Have a fag - it'll calm your nerves!

The new UK government anti-smoking campaign is frankly disgusting: a man standing outside a house (top marks to him for not smoking in the house) lights up and straightaway a tumour starts to grow from his cigarette. The voiceover is about how smoking produces mutations in the human body.

I didn't see or hear anything after the first 30 seconds. I turned to another channel, and I suspect a lot of other folk would do the same. Apparently, smokers think government advertising exaggerates the effects of smoking so ads have to be 'hard-hitting.' I have a beef with the government's approach to public health myself. Probably more than one beef, in fact.

It's 30 years since I gave up smoking but I'm still classified as an 'ex-smoker'. I am going for lung function tests in the New Year and, when my GP isn't telling me my wheezing is because I used to smoke, she's telling me it's my 'lifestyle.' I don't think I'm rich enough to have a lifestyle, so could my health problems be because I'm nearly 65? Live in the damp west of Scotland? Was born poor and lived in damp housing from birth to age 27? Worked twice for longish periods in buildings where asbestos was being stripped out?

Women of child-bearing age in my family have been fed the line for years that they must not touch a single drop of alcohol during pregnancy or they'll produce a child with Foetal Alcohol Syndrome - that is, mentally and physically disabled. I've seen this called 'the golden lie' by a spokeman for the British Medical Assocation. In my book, it's a lie - golden or otherwise. I've seen children with FAS and I promise you it takes more than a couple of glasses of wine a few times a week to produce that effect.

We have a pretty well educated population in Scotland. Certainly a population that talks a lot about everything. For example, we have 3 smokers in my close family out of 16 of us. None of us gives them an easy ride. They can't smoke in anyone's house, or anywhere near the kids. The family expresses its disapproval of smoking regularly to them. They also obey the smoking ban, as everyone else does. I reckon the three are addicts and no amount of lecturing or hectoring is going to stop them. They'll stop when they want to.

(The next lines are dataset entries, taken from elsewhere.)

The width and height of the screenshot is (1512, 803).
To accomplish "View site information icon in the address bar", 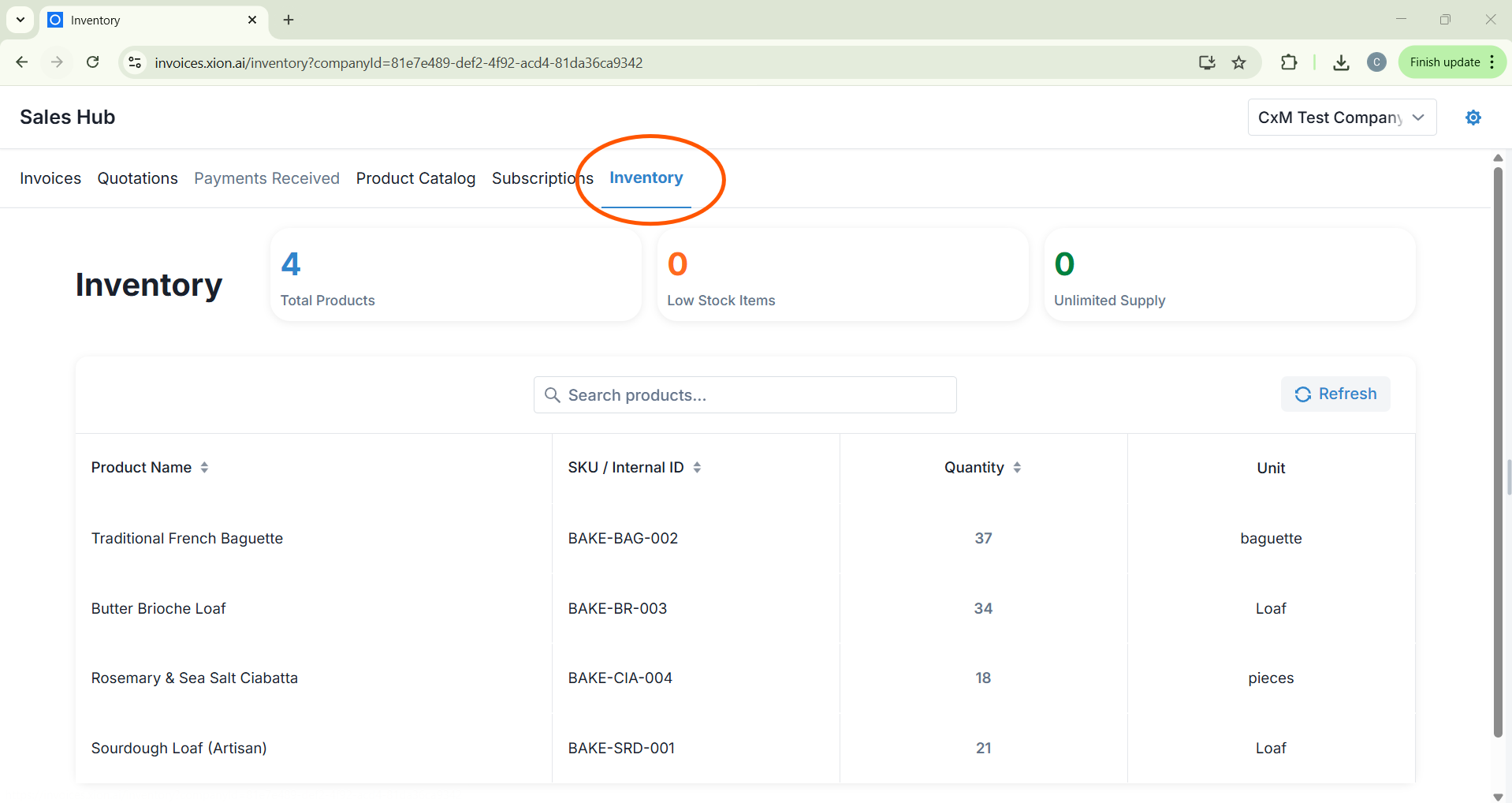I will pyautogui.click(x=135, y=62).
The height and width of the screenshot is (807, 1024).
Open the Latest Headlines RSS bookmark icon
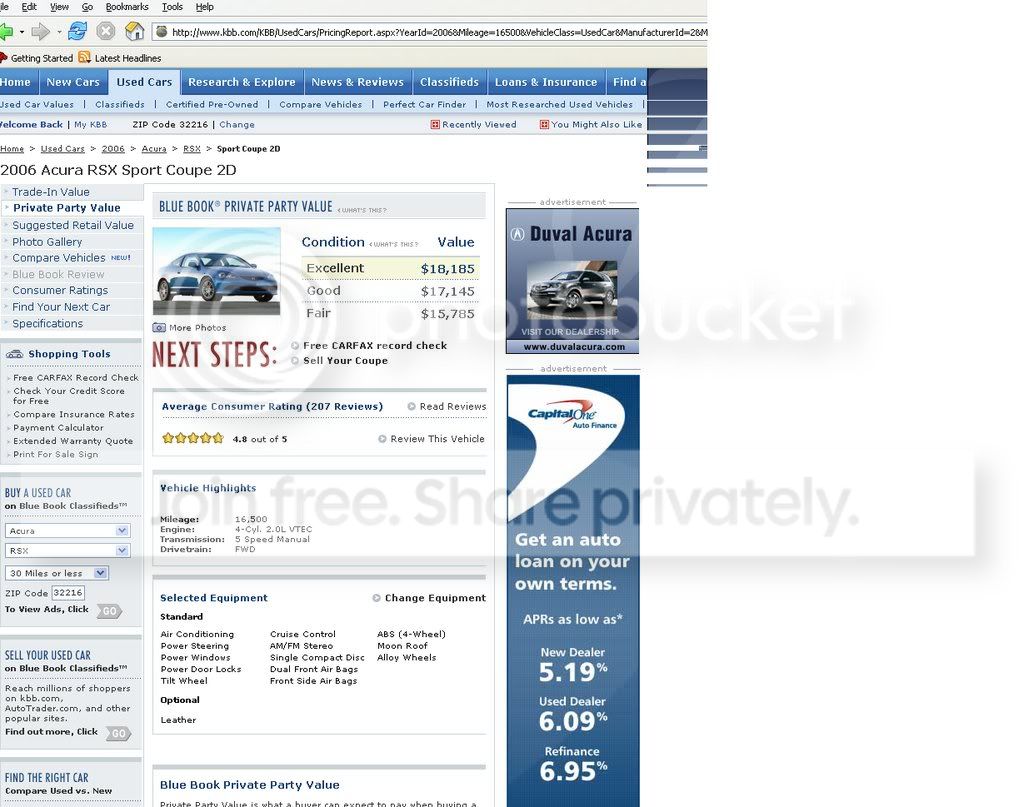tap(85, 58)
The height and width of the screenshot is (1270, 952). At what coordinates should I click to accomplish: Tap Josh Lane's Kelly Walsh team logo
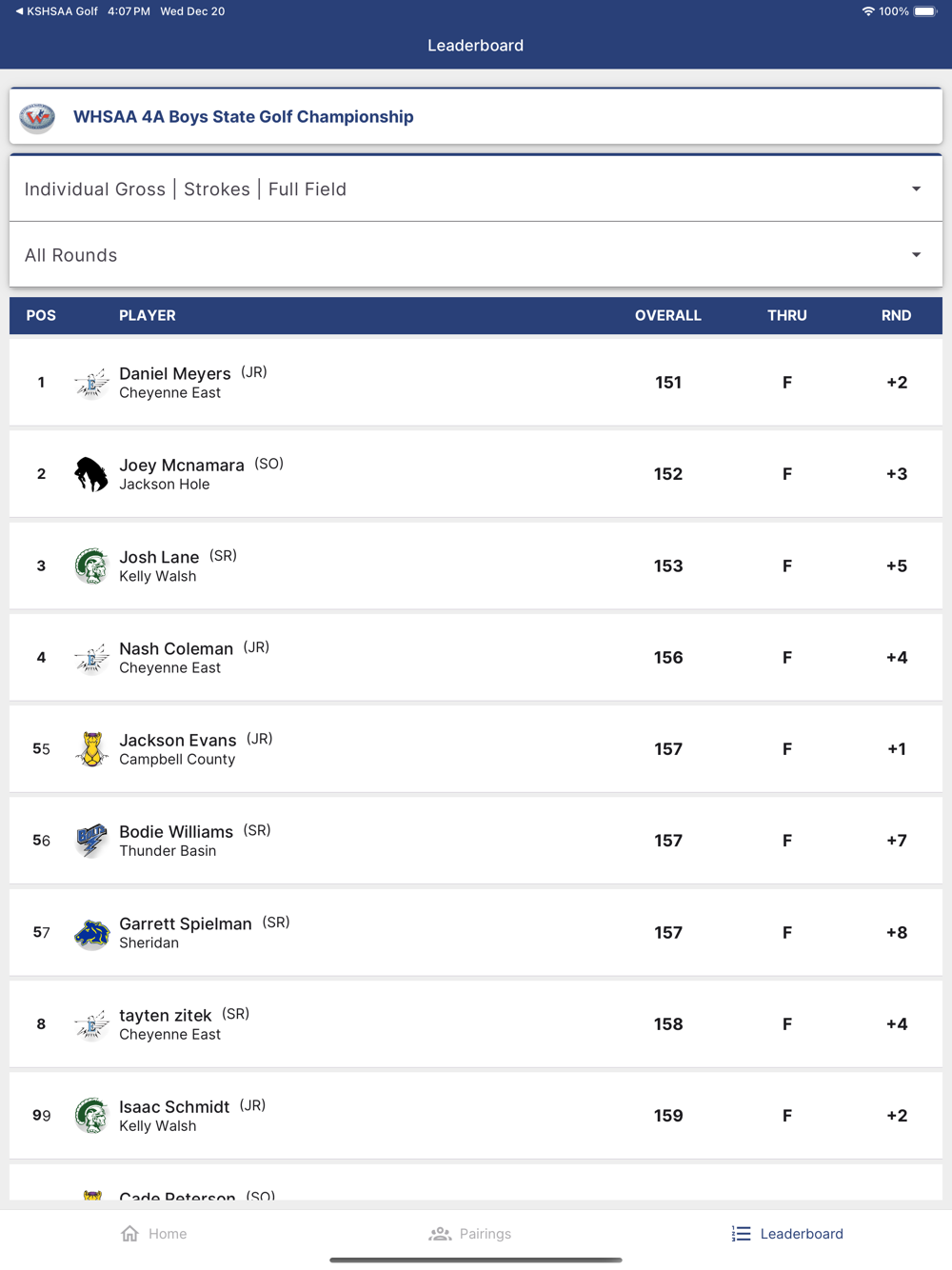(x=91, y=566)
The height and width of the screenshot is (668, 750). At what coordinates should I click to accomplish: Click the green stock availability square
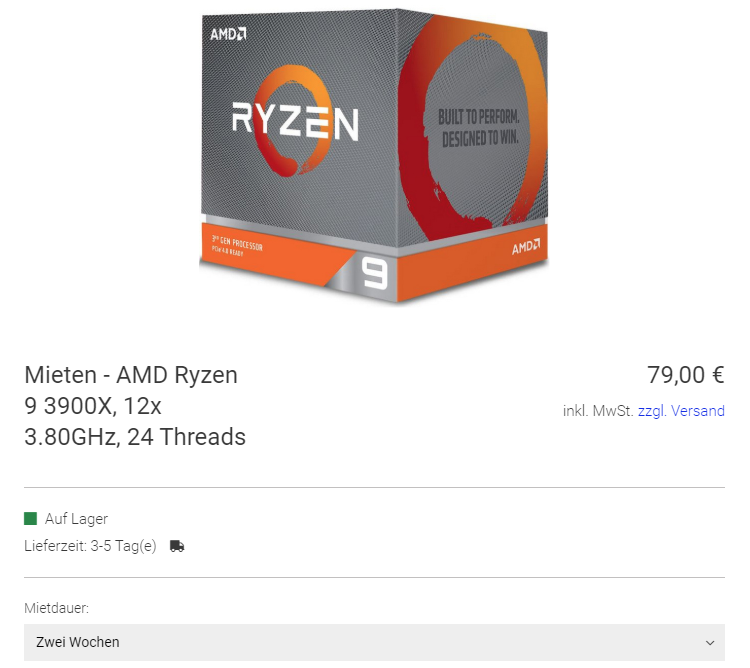pos(31,518)
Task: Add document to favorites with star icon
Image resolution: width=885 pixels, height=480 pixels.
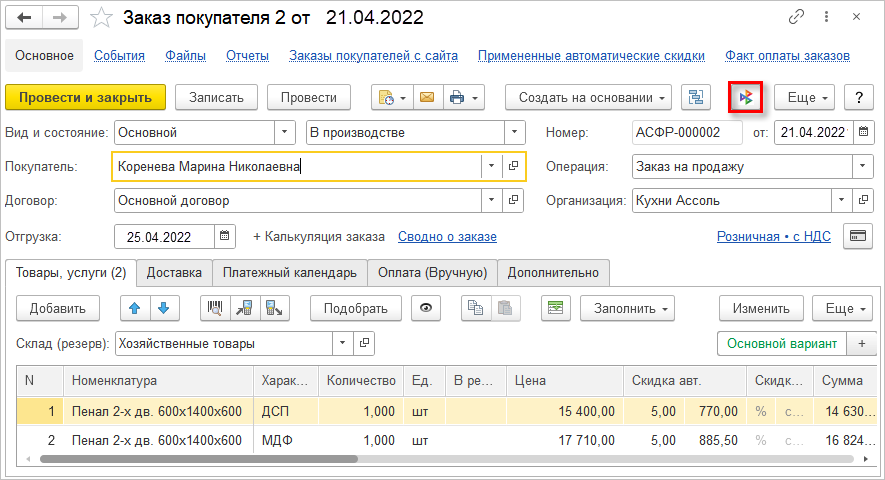Action: pyautogui.click(x=101, y=18)
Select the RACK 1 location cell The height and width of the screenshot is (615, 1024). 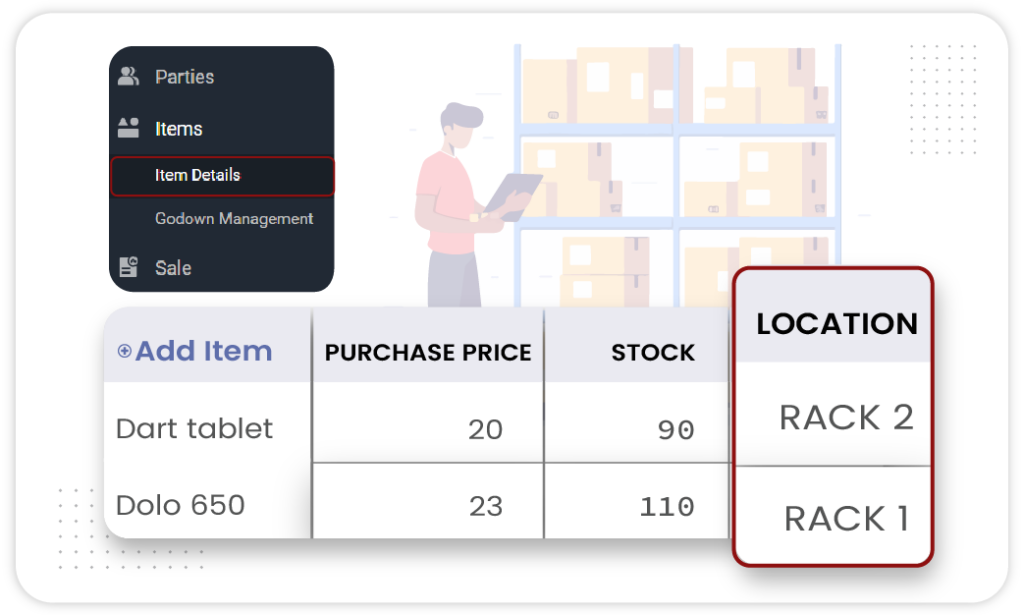pos(846,519)

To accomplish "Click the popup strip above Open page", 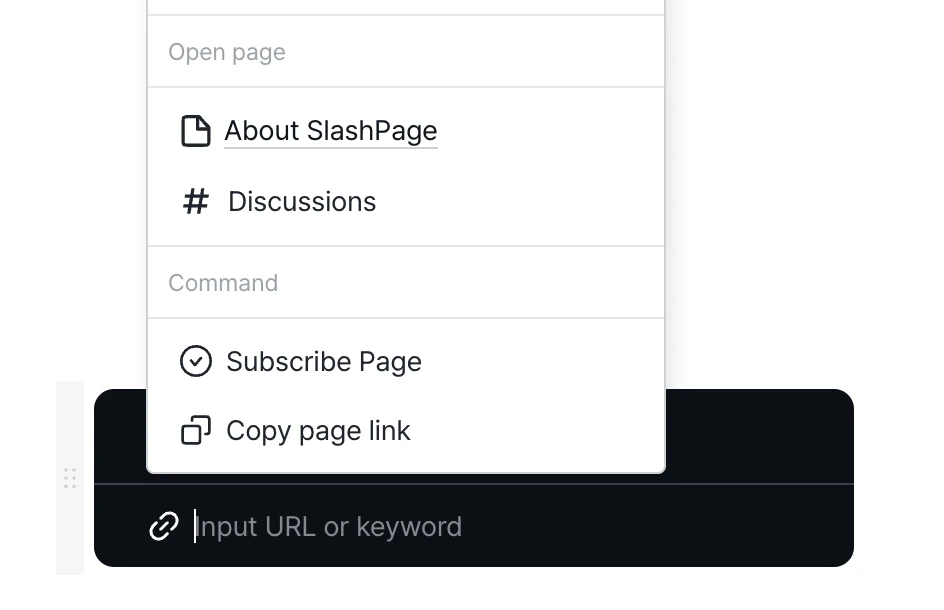I will coord(406,7).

What I'm looking for from public health is the following:
- no more lies or exaggerations about health issues
- no more 'nanny state' (no, I don't like the phrase either but it's the best there is) - we're educated enough to make up our own minds on health issues
- no more blaming the poor for matters that were beyond their control before most of them were born
- no more wasting the public health budget on TV ads that folk simply turn off.